5. To preserve and promote the Office of the Mayor and support the mayor-council form of borough government.

6. To actively promote and lobby for progressive legislation in the best interest of the communities members represent.

Mayor Sofranko, who hosted the meeting, noted "we did form an official Association of Mayors of the Boroughs of Carbon County and we came up with a list of our purposes.

"We didn't get into anything really deep as far as elected association officials because all the mayors feel that they're on the same table. Tonight we had a presentation by Nesquehoning Mayor Walck talking about CERT Community Emergency Response Team of Carbon County and the Citizen Corps Council of Carbon County."

CERT is a training program that prepares you to help yourself, your family, and your neighbors in the event of a disaster.

The program is designed to introduce Carbon County residents to introductory courses in basic first aid, triage, disaster preparedness, fire suppression, light search and rescue, and terrorism awareness.

Neighbors helping neighbors is its goal.

Anyone desiring more information on CERT can call (570) 325-3097.

In addition to the presentations and discussions during this meeting, Sofranko added that "There are some letters we're going to be sending out to our state representatives and to our congressmen in the federal government asking for issues to be looked at that deal with what we as mayors and police departments have been handling. We're also going to be inviting them here to hear the concerns we have."

One issue they wish to discuss with state and federal representatives is that currently when a speeding ticket is issued in Pennsylvania there is a $25 fine that comes back and is written up for local enforcement.

Of that amount, the boroughs with police departments receive $12.50 out of the total ticket issued, whether it be an $80 or $100 fine.

"We're not asking to raise the fine we're asking to raise the allotment that comes back to the local municipalities," said Sofranko, "an amount that has not been raised in about 25 years."

Municipalities pay for the officer who is enforcing speeding violations, and also for the officer to attend court hearings, which adds to the costs for the municipalities.

In agreement with the others, Lehighton Mayor Rehrig reassured, "While the low allotment is a hit on our budgets, it's not going to stop us from stopping speeders. We're still going to be out there doing our job, controlling traffic."

Nesquehoning Mayor Walck added "handling things like robbery, domestics, or drug activity will of course take priority over speeding enforcement due to manpower limitations. We don't have the resources people think that we have."

Another major subject discussed that is affecting municipalities' operating expenses was illegal immigration's effects on local budgets.

Right now there are only two places to take illegal immigrants one is Scranton and the other is Philadelphia.

When a local municipality has to transport an illegal immigrant to Scranton or Philadelphia, and they only have one or two police officers out that evening, the amount of money that it cost the local taxpayers is remarkable.

They have to use two officers to transport illegal aliens, so if they only have two officers on duty, they have to call somebody else out to cover the town while the officers transport them.
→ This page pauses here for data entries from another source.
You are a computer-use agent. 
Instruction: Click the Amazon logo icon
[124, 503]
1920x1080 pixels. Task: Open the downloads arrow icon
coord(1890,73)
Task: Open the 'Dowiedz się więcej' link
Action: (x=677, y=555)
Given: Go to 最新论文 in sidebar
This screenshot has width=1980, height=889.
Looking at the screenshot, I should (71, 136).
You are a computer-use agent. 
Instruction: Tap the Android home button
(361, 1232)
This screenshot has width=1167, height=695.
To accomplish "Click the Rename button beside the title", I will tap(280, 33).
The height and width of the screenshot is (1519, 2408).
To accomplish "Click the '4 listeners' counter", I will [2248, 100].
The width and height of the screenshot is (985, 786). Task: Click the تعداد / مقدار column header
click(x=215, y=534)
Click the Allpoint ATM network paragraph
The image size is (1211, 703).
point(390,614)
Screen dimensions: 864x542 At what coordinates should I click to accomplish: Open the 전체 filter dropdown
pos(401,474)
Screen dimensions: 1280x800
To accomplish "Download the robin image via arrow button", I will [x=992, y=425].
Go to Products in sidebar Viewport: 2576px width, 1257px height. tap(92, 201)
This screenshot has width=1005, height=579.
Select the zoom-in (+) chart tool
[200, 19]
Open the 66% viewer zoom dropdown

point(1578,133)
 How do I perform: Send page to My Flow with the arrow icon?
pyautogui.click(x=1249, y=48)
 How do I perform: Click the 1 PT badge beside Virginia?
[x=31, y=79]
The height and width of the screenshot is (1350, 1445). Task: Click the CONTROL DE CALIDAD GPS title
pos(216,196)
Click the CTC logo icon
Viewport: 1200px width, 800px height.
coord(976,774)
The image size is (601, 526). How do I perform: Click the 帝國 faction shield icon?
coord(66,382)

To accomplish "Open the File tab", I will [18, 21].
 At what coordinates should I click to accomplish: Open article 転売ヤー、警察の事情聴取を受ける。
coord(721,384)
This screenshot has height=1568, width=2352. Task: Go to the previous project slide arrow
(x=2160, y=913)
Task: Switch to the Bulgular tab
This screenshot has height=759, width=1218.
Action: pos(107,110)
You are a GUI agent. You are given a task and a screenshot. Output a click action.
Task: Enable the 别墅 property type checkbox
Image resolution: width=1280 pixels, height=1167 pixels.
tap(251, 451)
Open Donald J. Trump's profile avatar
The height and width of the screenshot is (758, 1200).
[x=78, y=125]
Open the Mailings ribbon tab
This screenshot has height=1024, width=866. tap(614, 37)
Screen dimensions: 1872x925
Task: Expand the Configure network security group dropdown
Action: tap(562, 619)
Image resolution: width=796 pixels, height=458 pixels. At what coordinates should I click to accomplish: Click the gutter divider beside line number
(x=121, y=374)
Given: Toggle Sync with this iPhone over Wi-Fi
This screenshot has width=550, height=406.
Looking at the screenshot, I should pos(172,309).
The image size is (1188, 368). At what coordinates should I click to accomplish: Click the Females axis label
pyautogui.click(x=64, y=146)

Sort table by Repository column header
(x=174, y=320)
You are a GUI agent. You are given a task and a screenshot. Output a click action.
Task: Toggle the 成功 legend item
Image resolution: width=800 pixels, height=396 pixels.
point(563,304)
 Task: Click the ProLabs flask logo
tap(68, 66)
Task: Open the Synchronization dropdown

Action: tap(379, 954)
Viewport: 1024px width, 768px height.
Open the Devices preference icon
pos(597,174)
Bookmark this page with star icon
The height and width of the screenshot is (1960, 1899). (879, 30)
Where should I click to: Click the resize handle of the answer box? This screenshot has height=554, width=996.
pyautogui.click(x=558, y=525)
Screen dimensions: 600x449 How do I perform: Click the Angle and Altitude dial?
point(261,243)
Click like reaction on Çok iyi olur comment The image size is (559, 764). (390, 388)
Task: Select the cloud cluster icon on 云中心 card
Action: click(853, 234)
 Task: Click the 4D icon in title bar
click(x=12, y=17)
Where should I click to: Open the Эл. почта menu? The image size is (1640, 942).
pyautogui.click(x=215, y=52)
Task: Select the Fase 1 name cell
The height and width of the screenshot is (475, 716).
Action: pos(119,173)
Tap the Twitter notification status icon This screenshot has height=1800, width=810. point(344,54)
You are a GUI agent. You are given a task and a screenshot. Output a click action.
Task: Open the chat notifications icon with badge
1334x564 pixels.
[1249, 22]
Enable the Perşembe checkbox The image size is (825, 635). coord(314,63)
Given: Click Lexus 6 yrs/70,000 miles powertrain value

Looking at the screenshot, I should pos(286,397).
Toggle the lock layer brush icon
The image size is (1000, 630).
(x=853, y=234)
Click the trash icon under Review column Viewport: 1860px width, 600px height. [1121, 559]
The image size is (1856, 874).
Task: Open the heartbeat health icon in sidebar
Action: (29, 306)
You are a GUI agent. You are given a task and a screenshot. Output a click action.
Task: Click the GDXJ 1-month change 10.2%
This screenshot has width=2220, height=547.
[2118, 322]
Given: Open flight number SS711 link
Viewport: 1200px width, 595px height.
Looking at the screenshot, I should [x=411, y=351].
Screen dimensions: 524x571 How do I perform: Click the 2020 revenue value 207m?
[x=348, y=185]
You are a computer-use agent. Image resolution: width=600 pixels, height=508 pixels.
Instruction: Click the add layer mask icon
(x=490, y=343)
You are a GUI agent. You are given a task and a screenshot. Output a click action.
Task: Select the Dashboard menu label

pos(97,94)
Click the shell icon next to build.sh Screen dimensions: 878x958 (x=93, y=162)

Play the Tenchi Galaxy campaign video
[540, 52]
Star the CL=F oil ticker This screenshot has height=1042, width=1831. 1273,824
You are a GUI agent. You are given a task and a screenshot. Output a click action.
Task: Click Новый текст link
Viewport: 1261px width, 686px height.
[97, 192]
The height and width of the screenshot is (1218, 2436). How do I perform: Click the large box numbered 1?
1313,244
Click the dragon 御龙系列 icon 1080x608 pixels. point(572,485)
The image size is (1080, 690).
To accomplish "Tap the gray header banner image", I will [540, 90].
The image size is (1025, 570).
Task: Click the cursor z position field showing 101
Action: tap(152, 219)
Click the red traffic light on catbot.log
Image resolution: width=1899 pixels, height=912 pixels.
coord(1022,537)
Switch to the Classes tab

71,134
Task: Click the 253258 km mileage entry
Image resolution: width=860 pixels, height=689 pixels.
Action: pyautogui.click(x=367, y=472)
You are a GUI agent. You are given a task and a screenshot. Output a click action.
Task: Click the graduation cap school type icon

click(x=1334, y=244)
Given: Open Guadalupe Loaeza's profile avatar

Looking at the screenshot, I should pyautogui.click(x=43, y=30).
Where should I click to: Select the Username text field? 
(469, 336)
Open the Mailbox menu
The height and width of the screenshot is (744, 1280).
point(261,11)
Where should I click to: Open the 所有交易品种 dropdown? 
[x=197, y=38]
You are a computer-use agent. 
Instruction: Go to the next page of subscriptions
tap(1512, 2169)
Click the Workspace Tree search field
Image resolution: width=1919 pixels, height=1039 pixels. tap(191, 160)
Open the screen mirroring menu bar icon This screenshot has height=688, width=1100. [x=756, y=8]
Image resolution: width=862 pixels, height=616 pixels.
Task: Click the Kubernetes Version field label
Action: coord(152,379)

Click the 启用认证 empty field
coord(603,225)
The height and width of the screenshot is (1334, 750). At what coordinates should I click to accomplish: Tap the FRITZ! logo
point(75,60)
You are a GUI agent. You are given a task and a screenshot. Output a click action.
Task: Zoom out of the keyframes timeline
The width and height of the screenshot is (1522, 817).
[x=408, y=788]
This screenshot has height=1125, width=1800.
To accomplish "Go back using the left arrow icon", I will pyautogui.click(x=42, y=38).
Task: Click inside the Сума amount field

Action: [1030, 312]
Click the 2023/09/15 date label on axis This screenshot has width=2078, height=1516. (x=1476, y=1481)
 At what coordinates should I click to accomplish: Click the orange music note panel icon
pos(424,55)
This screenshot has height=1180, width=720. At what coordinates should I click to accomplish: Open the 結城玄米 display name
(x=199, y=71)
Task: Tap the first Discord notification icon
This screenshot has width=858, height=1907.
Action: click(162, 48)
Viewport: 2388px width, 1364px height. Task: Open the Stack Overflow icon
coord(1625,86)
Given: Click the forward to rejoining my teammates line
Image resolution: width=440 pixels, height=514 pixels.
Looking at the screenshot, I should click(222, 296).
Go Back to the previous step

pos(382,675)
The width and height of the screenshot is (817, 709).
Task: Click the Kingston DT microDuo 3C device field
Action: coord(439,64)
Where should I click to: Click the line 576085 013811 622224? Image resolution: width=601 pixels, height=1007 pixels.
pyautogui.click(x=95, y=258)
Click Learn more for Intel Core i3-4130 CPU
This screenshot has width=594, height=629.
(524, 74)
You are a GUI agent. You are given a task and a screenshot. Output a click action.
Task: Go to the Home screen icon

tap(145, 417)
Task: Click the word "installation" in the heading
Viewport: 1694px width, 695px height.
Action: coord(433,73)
The mayors hope to try to work with the county so they can put them in the county correctional facility and eliminate the problems of transporting them out of the area.

Summing up the feelings of those present about the association, Weatherly Mayor Connors said "little by little we're learning about the different communities and that helps all of us because we can learn from one another. Sometimes you can pick up a good idea from someone else or you may learn about something that did not work for them and it may not work for you."

Connors added "The more you communicate with one another, the better for everybody."

Palmerton Mayor Doll agreed.

"We're not our own little islands, we're all interconnected," said Doll. "Why not interact with meetings like this?"

The Association of Mayors of the Boroughs of Carbon County discussed other issues which will be handled with letters being sent to state representatives and federal officeholders.

The mayors extended their thanks to The Inn at Jim Thorpe and the Drury family for allowing them the use of their facilities.